▸ Text:
= Beginning of Section =
Here are some examples of how CI images can built manually. CI is always built from local sources.

This builds the CI image in version 3.7 with default extras ("all").

docker build . -f Dockerfile.ci --build-arg PYTHON_BASE_IMAGE="python:3.7-slim-buster" \
  --build-arg PYTHON_MAJOR_MINOR_VERSION=3.7

This builds the CI image in version 3.6 with "gcp" extra only.

docker build . -f Dockerfile.ci --build-arg PYTHON_BASE_IMAGE="python:3.7-slim-buster" \
  --build-arg PYTHON_MAJOR_MINOR_VERSION=3.6 --build-arg AIRFLOW_EXTRAS=gcp

This builds the CI image in version 3.6 with "apache-beam" extra added.

docker build . -f Dockerfile.ci --build-arg PYTHON_BASE_IMAGE="python:3.7-slim-buster" \
  --build-arg PYTHON_MAJOR_MINOR_VERSION=3.6 --build-arg ADDITIONAL_AIRFLOW_EXTRAS="apache-beam"

This builds the CI image in version 3.6 with "mssql" additional package added.

docker build . -f Dockerfile.ci --build-arg PYTHON_BASE_IMAGE="python:3.7-slim-buster" \
  --build-arg PYTHON_MAJOR_MINOR_VERSION=3.6 --build-arg ADDITIONAL_PYTHON_DEPS="mssql"
= End of Section =
▸ Task to complete: Resume the passage on building CI images manually, picking up directly after its final docker build command.

▸ Extracted records:
= Beginning of Section =
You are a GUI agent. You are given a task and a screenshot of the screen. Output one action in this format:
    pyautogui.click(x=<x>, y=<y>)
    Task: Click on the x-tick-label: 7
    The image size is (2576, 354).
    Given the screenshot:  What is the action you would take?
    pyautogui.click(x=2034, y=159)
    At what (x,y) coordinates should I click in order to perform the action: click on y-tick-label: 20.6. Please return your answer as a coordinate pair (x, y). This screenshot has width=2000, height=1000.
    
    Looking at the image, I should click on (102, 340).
= End of Section =
= Beginning of Section =
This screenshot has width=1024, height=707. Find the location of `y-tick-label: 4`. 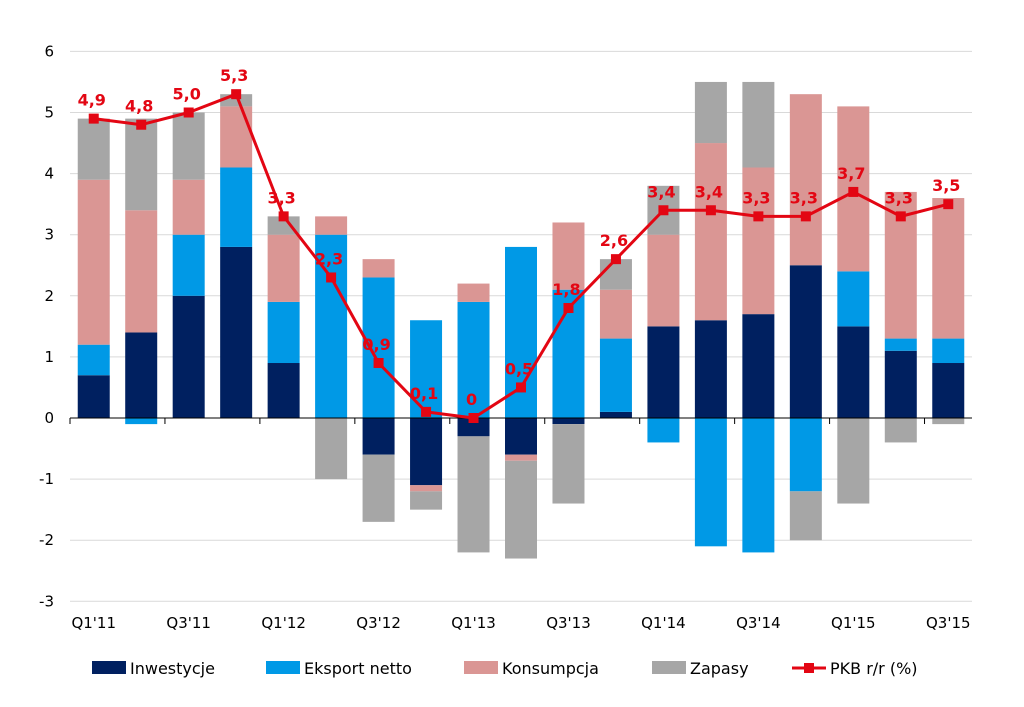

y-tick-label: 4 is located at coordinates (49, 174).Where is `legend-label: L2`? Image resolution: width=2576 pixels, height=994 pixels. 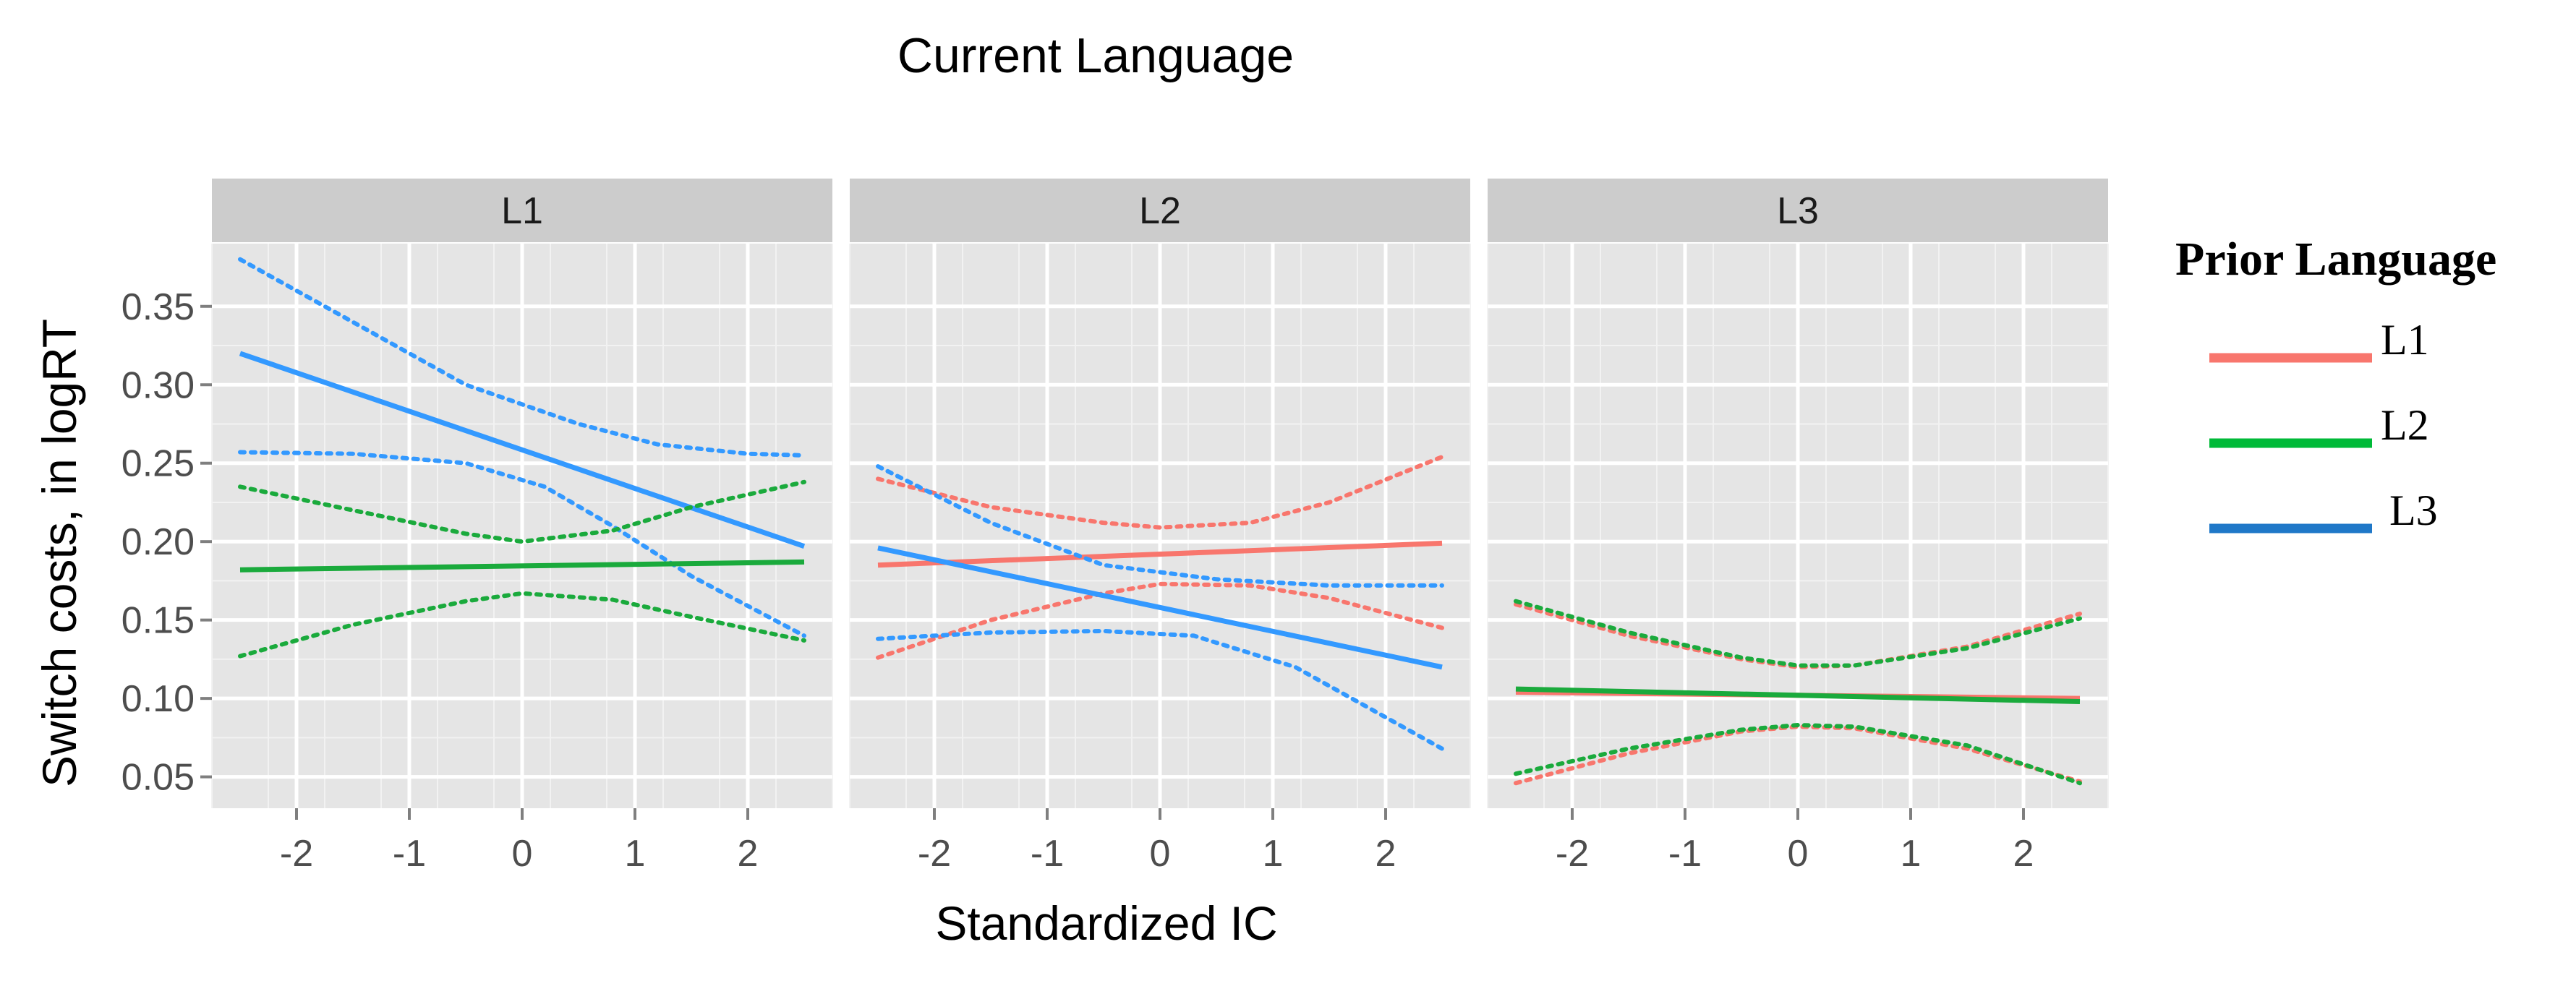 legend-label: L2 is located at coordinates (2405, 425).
= End of Section =
▸ Reply:
This builds the CI image in version 3.6 with "gcc" and "g++" additional apt dev dependencies added.

docker build . -f Dockerfile.ci --build-arg PYTHON_BASE_IMAGE="python:3.7-slim-buster" \
  --build-arg PYTHON_MAJOR_MINOR_VERSION=3.6 --build-arg ADDITIONAL_DEV_DEPS="gcc g++"

This builds the CI image in version 3.6 with "jdbc" extra and "default-jre-headless" additional apt runtime dependencies added.

docker build . -f Dockerfile.ci --build-arg PYTHON_BASE_IMAGE="python:3.7-slim-buster" \
  --build-arg PYTHON_MAJOR_MINOR_VERSION=3.6 --build-arg AIRFLOW_EXTRAS=jdbc --build-arg ADDITIONAL_RUNTIME_DEPS="default-jre-headless"

The following build arguments (--build-arg in docker build command) can be used for production images:

Build argument Default value Description
PYTHON_BASE_IMAGE python:3.6-slim-buster Base python image
PYTHON_MAJOR_MINOR_VERSION 3.6 major/minor version of Python (should match base image)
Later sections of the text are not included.